• **SOURCE PASSAGE**:
· · · · ·

A hybrid convolutional variational autoencoder, inspired by Semeniuta, Severyn, and Barth's 2017 paper, is used to encode tweet character vectors into a low-dimensional hidden representation. This hidden representation is then used as the basis for generation of new tweets.
Twitter JSON is processed to extract text, hashtags, and data structures relating the two.
For each hashtag, GLoVE embeddings are averaged together to form tweet embeddings and then hashtag embeddings from averaging tweets together. These tweet embeddings are then used as inputs for a fully-connected neural network. The network response is fed through a softmax classifier and euclidean distance (l2) is used as the loss function. For hashtag prediction, sentence embeddings are calculated in the same way by averaging word vectors together, then they are fed through the neural network and the predicted vectors are searched in our calculated hashtag embeddings using nearest neighbor.
This project targets python 3.6.0, tensorflow 1.0.1
Executing python main.py --help
shows the available arguments. By default, 100,000 tweets
are extracted from the JSON file, zero hashtags are printed out, and 50 are embedded. The default
test file is assumed to be cache-0.json
from the Twitter 2012 election dataset located at
../data/twitter-nlp/json/cache-0.json
. Other parameters, such as the GloVe embedding dimension
for the baseline hashtag prediction model and the embedding file are specified within main.py
.

· · · · ·

• **PROVIDED INFORMATION**:

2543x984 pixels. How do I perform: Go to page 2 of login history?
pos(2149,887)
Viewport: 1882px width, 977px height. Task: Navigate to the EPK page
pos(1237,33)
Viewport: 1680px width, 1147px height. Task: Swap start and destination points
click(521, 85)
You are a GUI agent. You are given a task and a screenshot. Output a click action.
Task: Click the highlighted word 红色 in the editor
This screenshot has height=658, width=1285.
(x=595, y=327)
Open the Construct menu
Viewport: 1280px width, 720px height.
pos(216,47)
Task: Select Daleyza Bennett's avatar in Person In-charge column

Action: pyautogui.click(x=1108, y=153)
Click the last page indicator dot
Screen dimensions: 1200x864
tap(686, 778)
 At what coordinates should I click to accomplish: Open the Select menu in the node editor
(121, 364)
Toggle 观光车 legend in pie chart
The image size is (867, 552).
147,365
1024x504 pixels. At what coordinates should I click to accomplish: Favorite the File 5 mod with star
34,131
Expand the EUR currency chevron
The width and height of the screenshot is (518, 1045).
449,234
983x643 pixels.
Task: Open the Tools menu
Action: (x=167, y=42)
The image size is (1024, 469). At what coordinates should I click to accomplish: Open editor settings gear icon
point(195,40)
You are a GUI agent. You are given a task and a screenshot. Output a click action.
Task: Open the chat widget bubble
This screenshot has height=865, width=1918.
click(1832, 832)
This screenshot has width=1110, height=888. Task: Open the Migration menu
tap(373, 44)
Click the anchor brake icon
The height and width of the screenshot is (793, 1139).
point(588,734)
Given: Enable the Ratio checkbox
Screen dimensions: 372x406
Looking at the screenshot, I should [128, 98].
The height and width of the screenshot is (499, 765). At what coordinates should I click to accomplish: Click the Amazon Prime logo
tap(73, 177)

· · · · ·

• **DIRECTIVE**: Extend the tweet generation and hashtag prediction project description above, picking up after its last sentence.

• **RESPONSE**:
Currently, tweet and hashtag embeddings are created with the Embedder and then trained with the
Baseline Model. Afterwards, tweets are loaded into the hybrid VAE model.
utils.twitter_download
contains a client for Tweepy. This allows
custom Twitter datasets to be downloaded given a username and a count. There is an API limit of 200
tweets per request, but this tool provides a recursive solution around this that maxes out
the assigned Twitter API account's download limit.
If being used outside of this project, the authentication keys should be replaced with new ones from Twitter.
from utils.twitter_download import Tweepy_Client
#default args (do not use outside of this project!)
client = Tweepy_Client()
#custom authentication keys
client = Tweepy_Client(con_key=" ",
con_sec=" ",
acc_tok=" ",
acc_sec=" ")
client.retrieve("sundarpichai", 500)
#raw json is contained in client.tweets
print(client.tweets)